A Vitória da Democracia e da Lei
Olhar os acontecimentos de longe é fácil.
Principalmente quando muitos anos se passaram. Para quem era muito jovem ou nem
sequer havia nascido no final da década de 1970 e inicio da década de 1980, os acontecimentos
parecem simplesmente ter saído dos livros de história sem maiores
consequências. Mas para aqueles que viveram aqueles momentos, dificilmente
poderão se esquecer.
A bota pesada da ditadura militar parecia
imbatível. Dez anos antes parte da oposição tinha resolvido optar pela via
armada e com isso conseguiram apenas um endurecimento maior do regime. A
imprensa amordaçada, a intelectualidade esmagada, o movimento operário sem voz.
A nação se via trancada dentro de uma gaiola institucional fechada de caráter
ditatorial em que pouca garantia legal teria o cidadão comum. Millôr Fernandes
comenta em um de seus inúmeros e bem humorados artigos sobre a época que ao ir
numa repartição, ele se via cercado de gente fardada, e não podia recorrer a
nenhum advogado, juiz ou promotor e que o melhor era mesmo ficar calado.
Quem estava dentro da gaiola dourada achava melhor
ficar na sua, afinal de contas ainda estávamos em clima de milagre brasileiro
do inicio da década de 1970. Mas com a crise do petróleo em 1973, o milagre
desmanchou e aos poucos a nação foi despertando. Fora o uso (indevido) da
máquina estatal para reprimir a oposição (incluindo tortura, assassinatos e
exílio forçado), os governantes haviam gasto muito dinheiro em obras
inacabadas, a inflação estava entrando em voo solo e assim por diante. A ideia
era deixar o povo fingir que nada estava acontecendo. O assassinato de Vladimir
Herzog nas dependências do DOI-CODI em São Paulo foi o ponto de partida de
protestos e pressões que iriam levar a ditadura para o seu fim melancólico, tão
melancólico que o último general-presidente, Sr. João Figueiredo, saiu pela
porta dos fundos do palácio do planalto sem passar sequer a faixa ao sucessor.
O Sr. Figueiredo passaria o resto da sua vida pedindo para que o “esquecessem”.
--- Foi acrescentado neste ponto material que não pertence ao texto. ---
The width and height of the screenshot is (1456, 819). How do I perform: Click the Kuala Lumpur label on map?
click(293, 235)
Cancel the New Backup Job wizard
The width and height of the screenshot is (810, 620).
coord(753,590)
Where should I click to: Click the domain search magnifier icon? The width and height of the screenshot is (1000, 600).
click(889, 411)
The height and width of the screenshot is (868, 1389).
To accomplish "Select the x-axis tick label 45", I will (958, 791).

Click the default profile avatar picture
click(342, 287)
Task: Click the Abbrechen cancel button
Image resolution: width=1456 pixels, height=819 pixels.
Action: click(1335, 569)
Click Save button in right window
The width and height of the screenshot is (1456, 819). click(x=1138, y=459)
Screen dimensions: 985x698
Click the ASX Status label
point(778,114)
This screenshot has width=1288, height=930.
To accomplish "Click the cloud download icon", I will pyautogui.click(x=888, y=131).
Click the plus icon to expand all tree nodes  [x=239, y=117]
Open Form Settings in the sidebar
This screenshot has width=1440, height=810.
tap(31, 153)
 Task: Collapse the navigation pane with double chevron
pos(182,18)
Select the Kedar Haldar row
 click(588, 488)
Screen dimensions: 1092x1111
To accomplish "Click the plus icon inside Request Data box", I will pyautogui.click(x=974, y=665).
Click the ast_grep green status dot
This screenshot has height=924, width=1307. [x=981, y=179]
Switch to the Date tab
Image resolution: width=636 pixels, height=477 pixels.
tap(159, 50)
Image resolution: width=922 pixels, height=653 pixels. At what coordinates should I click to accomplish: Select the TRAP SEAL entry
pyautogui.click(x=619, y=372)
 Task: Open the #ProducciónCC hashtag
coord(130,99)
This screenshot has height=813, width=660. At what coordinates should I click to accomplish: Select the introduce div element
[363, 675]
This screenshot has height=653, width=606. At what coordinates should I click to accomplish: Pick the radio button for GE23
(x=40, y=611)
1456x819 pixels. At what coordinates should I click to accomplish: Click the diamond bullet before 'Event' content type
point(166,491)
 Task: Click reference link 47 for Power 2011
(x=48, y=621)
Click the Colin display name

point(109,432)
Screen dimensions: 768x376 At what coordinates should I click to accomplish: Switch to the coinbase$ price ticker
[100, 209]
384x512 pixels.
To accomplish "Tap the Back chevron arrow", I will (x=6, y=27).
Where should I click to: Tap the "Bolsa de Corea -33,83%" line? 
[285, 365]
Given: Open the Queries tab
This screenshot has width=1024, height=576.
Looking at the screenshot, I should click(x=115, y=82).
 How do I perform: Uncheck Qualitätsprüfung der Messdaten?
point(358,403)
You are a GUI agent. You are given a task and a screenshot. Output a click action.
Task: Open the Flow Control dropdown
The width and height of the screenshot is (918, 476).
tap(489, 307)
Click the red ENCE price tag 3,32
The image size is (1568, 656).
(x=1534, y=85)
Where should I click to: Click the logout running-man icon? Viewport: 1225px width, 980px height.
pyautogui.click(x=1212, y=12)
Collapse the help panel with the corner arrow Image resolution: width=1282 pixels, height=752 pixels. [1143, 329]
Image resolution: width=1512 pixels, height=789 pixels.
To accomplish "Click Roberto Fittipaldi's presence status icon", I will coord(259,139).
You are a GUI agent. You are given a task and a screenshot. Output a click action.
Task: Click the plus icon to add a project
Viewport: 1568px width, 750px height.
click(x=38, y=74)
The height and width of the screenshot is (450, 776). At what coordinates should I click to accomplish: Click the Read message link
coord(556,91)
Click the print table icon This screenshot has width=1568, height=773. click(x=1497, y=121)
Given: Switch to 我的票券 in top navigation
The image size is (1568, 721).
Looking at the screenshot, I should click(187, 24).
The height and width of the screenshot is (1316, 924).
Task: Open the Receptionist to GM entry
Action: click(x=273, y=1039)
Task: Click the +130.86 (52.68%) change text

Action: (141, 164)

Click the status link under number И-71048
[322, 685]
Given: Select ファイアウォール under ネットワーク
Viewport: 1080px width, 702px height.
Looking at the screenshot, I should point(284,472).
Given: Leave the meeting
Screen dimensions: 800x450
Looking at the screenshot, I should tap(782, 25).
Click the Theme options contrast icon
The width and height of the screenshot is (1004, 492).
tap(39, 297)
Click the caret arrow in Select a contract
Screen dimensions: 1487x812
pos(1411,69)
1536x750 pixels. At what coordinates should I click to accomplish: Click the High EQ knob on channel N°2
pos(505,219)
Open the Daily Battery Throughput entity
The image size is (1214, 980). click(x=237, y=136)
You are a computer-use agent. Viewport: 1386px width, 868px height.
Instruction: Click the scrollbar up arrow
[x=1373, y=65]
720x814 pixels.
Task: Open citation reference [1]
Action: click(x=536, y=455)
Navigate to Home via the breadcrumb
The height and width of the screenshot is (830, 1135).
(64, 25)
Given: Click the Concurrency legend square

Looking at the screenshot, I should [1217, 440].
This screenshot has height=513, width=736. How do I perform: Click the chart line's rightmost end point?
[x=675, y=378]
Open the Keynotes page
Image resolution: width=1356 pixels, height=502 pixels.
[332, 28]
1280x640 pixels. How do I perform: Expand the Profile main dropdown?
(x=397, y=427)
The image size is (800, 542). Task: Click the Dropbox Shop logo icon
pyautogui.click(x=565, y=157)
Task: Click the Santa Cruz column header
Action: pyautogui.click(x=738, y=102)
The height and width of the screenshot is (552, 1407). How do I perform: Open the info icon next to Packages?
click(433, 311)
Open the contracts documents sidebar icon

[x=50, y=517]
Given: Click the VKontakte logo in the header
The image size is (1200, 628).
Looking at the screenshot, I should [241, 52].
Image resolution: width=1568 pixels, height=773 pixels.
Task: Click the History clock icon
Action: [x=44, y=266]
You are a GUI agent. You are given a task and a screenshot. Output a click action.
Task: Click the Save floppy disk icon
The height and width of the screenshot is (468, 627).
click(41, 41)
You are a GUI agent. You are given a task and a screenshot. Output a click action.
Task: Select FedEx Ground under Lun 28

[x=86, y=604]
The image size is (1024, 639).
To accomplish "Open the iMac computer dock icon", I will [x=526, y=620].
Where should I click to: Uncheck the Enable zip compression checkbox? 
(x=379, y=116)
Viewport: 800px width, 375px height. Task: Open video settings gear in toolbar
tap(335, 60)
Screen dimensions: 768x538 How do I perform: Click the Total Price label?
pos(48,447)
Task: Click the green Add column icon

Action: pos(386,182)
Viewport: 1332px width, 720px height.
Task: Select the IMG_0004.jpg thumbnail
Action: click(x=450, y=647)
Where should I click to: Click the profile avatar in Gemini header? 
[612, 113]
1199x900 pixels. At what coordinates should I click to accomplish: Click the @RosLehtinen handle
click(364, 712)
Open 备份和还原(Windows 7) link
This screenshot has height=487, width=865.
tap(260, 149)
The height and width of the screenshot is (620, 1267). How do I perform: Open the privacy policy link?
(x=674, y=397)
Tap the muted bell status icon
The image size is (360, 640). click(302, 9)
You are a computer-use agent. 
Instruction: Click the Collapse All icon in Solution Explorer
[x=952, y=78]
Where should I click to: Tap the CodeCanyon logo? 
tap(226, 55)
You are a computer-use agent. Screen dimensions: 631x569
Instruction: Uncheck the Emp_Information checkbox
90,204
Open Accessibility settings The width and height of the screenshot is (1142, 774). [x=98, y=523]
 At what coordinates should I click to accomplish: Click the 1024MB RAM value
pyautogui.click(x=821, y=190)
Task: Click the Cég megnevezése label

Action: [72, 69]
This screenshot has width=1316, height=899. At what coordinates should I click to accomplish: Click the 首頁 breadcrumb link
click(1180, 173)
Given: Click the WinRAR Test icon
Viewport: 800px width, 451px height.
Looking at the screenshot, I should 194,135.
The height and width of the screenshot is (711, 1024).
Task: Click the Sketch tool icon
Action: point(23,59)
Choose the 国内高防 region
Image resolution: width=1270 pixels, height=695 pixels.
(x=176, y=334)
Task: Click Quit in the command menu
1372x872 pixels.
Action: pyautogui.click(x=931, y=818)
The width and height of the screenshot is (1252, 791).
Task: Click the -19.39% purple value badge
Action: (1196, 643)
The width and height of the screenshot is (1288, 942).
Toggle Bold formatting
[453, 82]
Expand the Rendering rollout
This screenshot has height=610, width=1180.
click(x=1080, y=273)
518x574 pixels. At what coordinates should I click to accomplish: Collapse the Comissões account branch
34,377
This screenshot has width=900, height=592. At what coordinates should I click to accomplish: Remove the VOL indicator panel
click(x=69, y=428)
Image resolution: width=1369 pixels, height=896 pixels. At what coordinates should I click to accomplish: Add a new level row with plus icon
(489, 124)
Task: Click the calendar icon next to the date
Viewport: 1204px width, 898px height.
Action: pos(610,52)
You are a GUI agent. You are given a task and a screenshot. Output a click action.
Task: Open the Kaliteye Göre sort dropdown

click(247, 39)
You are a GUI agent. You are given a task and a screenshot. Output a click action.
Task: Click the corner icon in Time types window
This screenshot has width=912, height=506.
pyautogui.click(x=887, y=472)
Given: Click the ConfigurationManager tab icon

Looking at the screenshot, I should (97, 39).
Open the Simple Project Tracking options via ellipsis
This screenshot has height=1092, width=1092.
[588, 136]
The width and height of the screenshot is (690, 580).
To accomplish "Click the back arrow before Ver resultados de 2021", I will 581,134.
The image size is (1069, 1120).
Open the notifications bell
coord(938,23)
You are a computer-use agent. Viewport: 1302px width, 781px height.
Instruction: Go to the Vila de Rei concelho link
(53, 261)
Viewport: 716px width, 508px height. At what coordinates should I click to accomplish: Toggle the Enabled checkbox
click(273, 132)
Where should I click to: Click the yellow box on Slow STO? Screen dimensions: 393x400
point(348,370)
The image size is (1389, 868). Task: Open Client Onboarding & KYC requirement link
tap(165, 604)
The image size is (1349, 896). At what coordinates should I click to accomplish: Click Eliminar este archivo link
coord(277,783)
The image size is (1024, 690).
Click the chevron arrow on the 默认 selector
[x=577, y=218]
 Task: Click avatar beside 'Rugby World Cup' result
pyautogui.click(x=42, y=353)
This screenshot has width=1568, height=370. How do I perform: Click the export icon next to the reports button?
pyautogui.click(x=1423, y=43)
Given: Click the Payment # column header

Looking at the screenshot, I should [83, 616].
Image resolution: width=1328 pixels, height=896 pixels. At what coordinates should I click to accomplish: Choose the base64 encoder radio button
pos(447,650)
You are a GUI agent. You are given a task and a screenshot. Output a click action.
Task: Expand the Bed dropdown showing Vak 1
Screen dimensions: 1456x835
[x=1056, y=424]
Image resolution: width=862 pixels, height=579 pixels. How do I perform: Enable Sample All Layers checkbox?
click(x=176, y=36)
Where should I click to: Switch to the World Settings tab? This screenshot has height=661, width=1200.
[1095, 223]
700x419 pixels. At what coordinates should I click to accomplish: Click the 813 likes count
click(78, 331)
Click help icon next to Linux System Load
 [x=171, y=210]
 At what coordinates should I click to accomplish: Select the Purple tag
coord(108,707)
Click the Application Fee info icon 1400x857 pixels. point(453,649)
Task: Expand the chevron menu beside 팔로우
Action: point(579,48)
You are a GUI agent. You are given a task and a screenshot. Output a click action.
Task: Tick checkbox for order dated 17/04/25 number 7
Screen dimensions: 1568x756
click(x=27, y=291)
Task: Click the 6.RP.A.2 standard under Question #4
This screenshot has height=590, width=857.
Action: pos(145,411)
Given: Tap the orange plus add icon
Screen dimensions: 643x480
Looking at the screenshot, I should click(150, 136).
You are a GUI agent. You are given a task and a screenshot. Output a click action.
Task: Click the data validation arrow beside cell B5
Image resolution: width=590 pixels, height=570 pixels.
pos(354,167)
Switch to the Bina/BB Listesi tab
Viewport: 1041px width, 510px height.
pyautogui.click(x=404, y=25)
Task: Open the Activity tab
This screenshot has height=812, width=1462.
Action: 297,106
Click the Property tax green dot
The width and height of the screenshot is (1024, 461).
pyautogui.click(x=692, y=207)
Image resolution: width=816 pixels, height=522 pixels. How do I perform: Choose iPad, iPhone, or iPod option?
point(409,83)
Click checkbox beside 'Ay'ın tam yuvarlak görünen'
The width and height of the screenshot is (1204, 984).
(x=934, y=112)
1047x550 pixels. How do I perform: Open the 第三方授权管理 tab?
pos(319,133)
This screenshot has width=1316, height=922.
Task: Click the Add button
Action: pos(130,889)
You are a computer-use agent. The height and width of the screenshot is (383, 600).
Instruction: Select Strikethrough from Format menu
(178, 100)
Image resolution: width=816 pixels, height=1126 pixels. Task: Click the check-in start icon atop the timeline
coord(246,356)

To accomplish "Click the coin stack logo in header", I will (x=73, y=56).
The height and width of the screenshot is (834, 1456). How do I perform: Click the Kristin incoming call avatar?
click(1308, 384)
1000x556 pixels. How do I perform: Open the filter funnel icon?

Ao longo deste processo, tão difícil e tão marcado
por adversidades, alguns nomes se levantaram, não com armas, mas com a força
das suas ideias. Se aglutinaram como oposição em um dos dois partidos políticos
que o regime havia permitido existir e dali fizeram a longa e tortuosa escalada
institucional para que o pais recuperasse a sua normalidade legal. O MDB –
Movimento Democrático Brasileiro foi a válvula de escape para que a comunidade
voltasse a ter voz. Uma voz muito tímida no inicio mas que pouco a pouco foi
ganhando força até deixar o regime sem fôlego. Os acontecimentos que se
seguiram como a Anistia, volta dos exilados, fim da tortura, voto para quase
todos os níveis da administração pública, etc. são conquistas de todo o povo
brasileiro que sem derramar sangue, usando a força das ideias conseguiu
derrotar armas e ditadores. Apenas o voto direto para presidente teve que
esperar alguns anos mais devido às artimanhas de última hora do regime. Se hoje
podemos ter o debate sobre o que queremos para o Brasil, temos que agradecer à
luta que aconteceu naqueles anos.
As lideranças que se aglutinaram em torno do MDB,
fizeram isto com grande risco para si próprios e suas famílias. Homens que
sabiam que o governo estava errado e que não tinham outras armas além das suas
ideias, que sabiam estar certas e que o Brasil estava cada vez mais se
encaminhando definitivamente para um mar de lama e mentira do qual seria muito
difícil sair. De nada adiantaria termos um pais com uma grande economia, como
era o sonho da ditadura, se a lei e a democracia não fossem a bússola, o guia.
De nada adiantaria uma gaiola dourada, pois assim como o canto do rouxinol, uma
nação para ser uma luz entre as nações deve saber exercitar o seu voo livre e
com responsabilidade, para si e para seus cidadãos.
Digo para que todos saibam que minha juventude
foi no tempo de Ulysses Guimarães e Teotônio Vilela, gigantes defensores e
lutadores pelas liberdades democráticas em nosso pais. Digo para que todos
saibam que minha juventude foi no tempo de Tancredo Neves.